The interpretation of results obtained by using a statistical tool should also include the potential (power) of the tool itself. If a test yields non-significance, it should not be assumed that there is no difference, rather it may be the weakness of the test to detect otherwise significant difference. A statistical test's power is the probability that the test procedure will result in statistical significance. Power is the probability of correctly rejecting the null hypothesis. Power increases when effect size and /or sample size increases. For determining power of the test after a study has been carried out, post-hoc power analysis is done for given sample size, significance level and the observed effect size which helps in explaining the non-significant results.
In a study titled “The Response to Antiarrhythmia Therapy with Amiodarone in Diabetic Patients Undergoing Coronary Artery Bypass Grafting“ published in The Internet Journal of Cardiology, Vol.1, No.2, researchers have compared the effect of amiodarone administration in diabetic and non-diabetic patients for the management of arrhythmia occurring after coronary artery bypass grafting operation. It has not been mentioned in the paper the basis of deciding size of samples though a good care has been taken to maintain homogeneity. If power analysis would have been done it might have enabled to interpret more elaborately. The study shows statistically non-significant difference between the mean heart rate after amiodarone administration (87.04±6.11 beats/min in the diabetic group and 85.92±6.86 beats/min in the non-diabetic group). Post-hoc power analysis in this case gives very low power. It shows that the t test here, when samples are of size 25 each is not so powerful to detect the observed effect size. A popular statement is worth quoting here ‘absence of evidence is not evidence of absence'. Thus the possibility of difference in average heart rate in diabetic and non-diabetic groups of patients may not be ruled out.

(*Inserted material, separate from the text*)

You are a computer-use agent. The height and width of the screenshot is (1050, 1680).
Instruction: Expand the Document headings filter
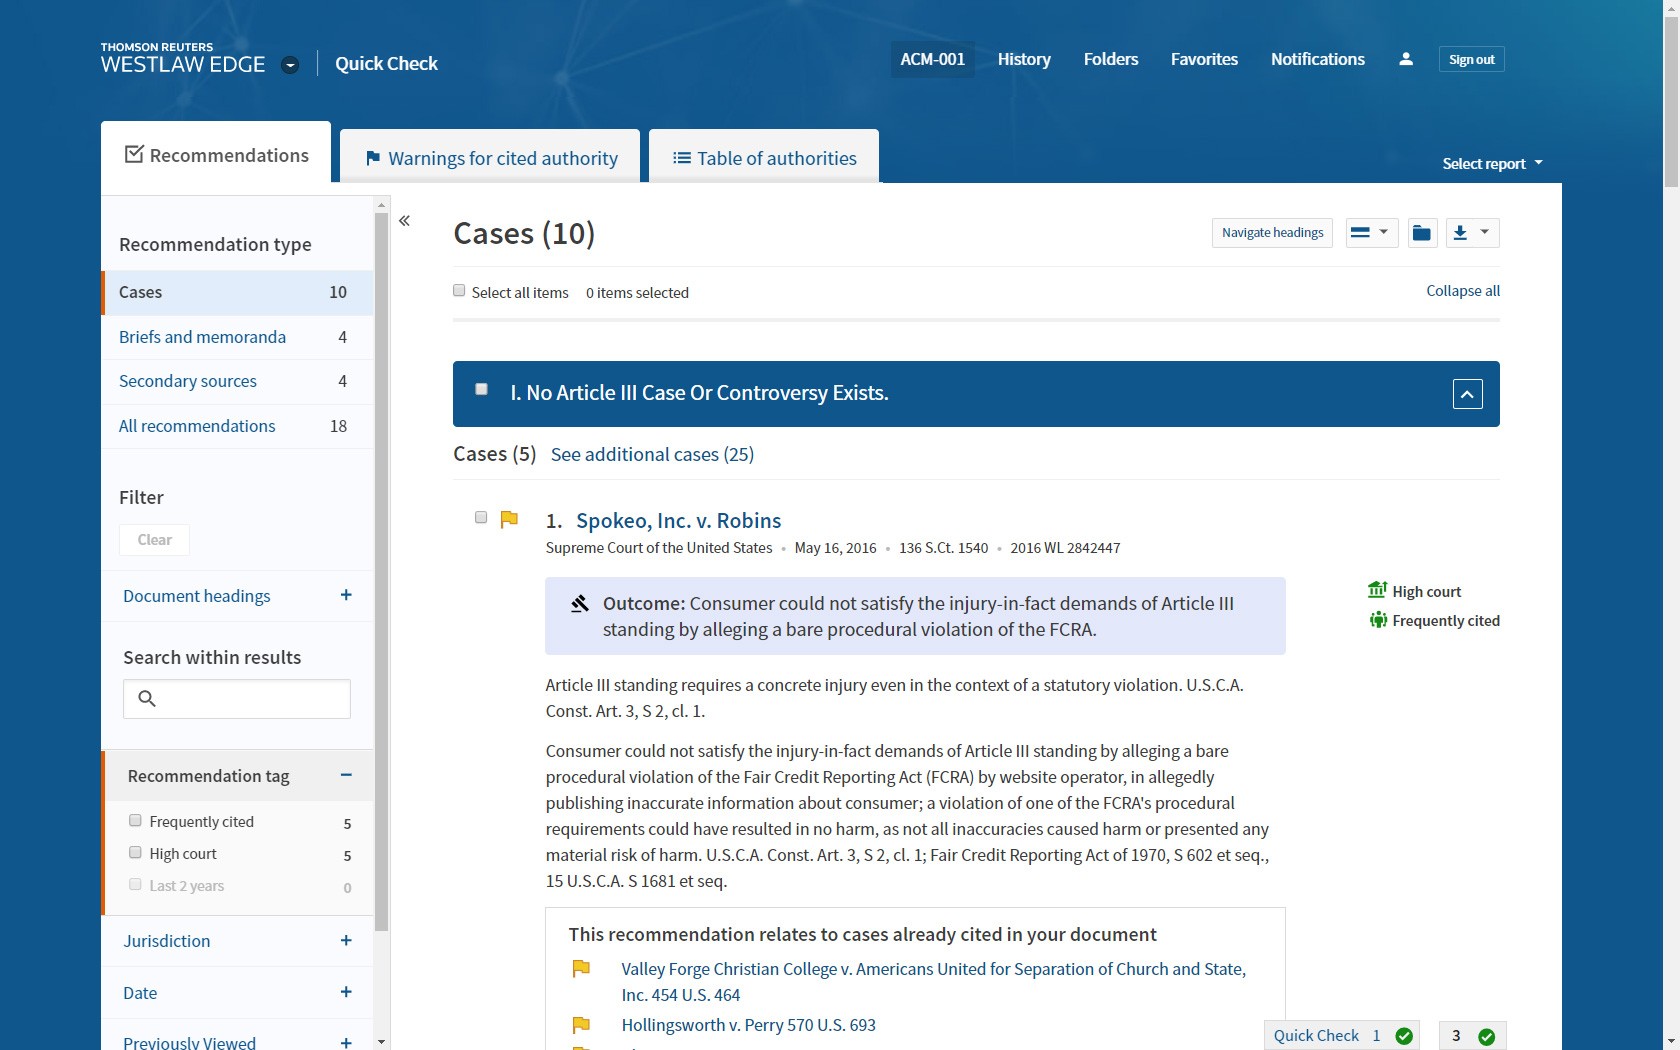pos(346,596)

The mean post-operative arrhythmia appearance time was smaller in diabetic group than non-diabetic group though the difference was not statistically significant. Post-hoc power analysis in this case revealed a very low power (power=0.3189). Conventionally required power is generally 0.80 or above. In this case when the effect size is 0.4296, to get a power of 0.80 will require samples of size 86 each (if equal) which may not be feasible in such situations.
The response to amiodarone therapy for arrhythmia found to be delayed in diabetic patients (20.80 hours) compared with that in non-diabetic patients (7.2 hours). With the sample of size 25 each, power in this case comes 0.9733 due to large effect size (1.1235). A connection between early/delayed onset of arrhythmia, average heart rate after amiodarone and delayed response of amiodarone in diabetic group may also need to be investigated. Other observed variables may also require similar approach of viewing and interpreting the results in the light of power calculations.